Krohngold opened nightclub, Tongue & Groove in 1994 with business partners, Scott Strumlauf and Marc Cooperman. Two years later in 1996, one week before the Olympics opening ceremony took place, Krohngold, along with partners Scott Strumlauf, Marc Cooperman, Dee Grimes and consulting chef Guenter Seeger, opened Mumbo Jumbo, a 200 seat modern American restaurant located in downtown Atlanta. One year later, Atlanta Mayor Bill Campbell honored Mumbo Jumbo with a proclamation for serving as an economic catalyst to the revitalization of downtown Atlanta.

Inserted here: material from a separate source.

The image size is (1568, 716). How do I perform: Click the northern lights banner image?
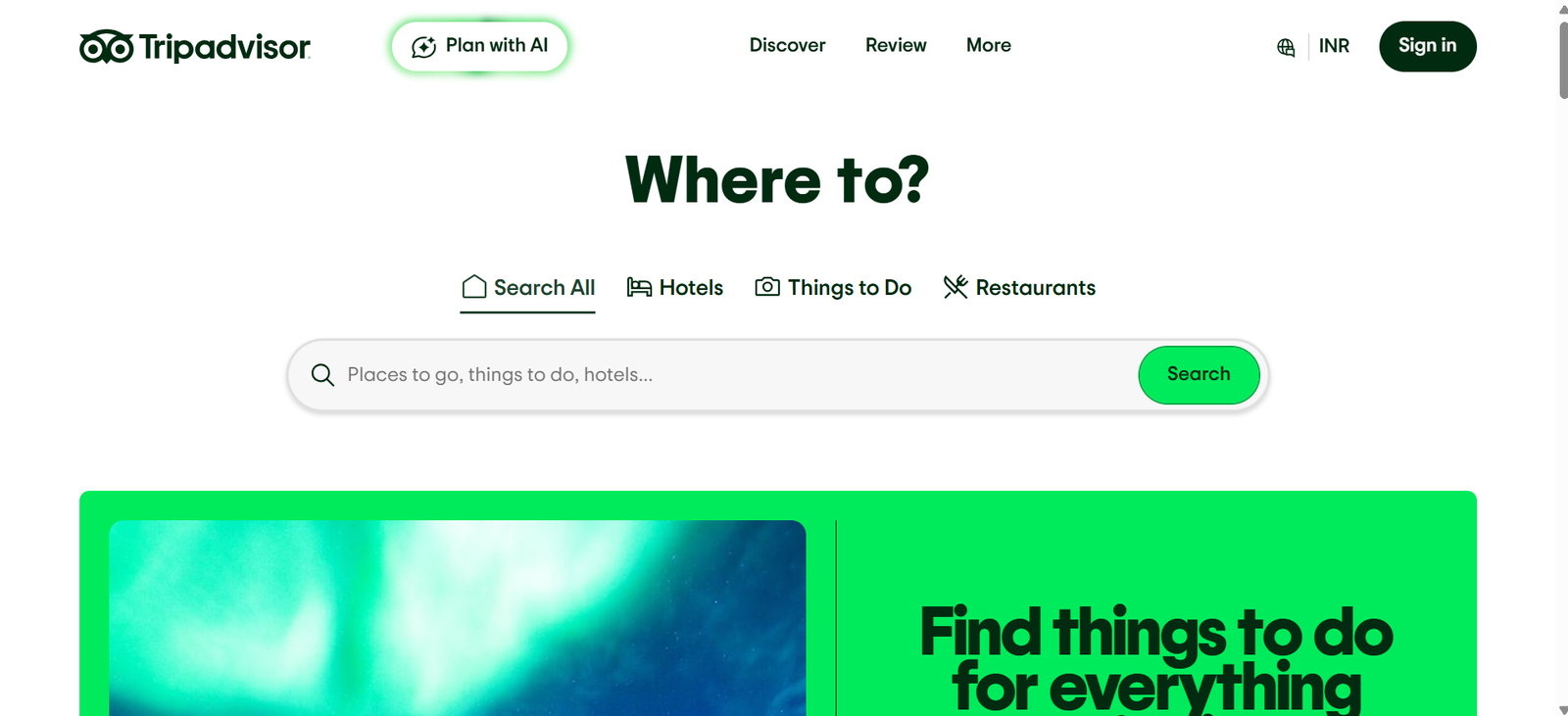tap(458, 618)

In 1998, he worked with Cooperman and investor, L.A. Reid to debut Fusebox restaurant in Buckhead, which was named Best New Restaurant by Esquire. A year later, Krohngold opened Deux Plex Bistro and Dance Club on Cheshire Bridge Road with partners Paul Sullivan and Beatrice Miranda. Four years later, Krohngold, Strumlauf, and Jim Sullivan started Jack Rabbit Lounge in Buckhead Village. In 2004, Krohngold performed his first gig as a DJ using the stagename DJ KrohnicGold.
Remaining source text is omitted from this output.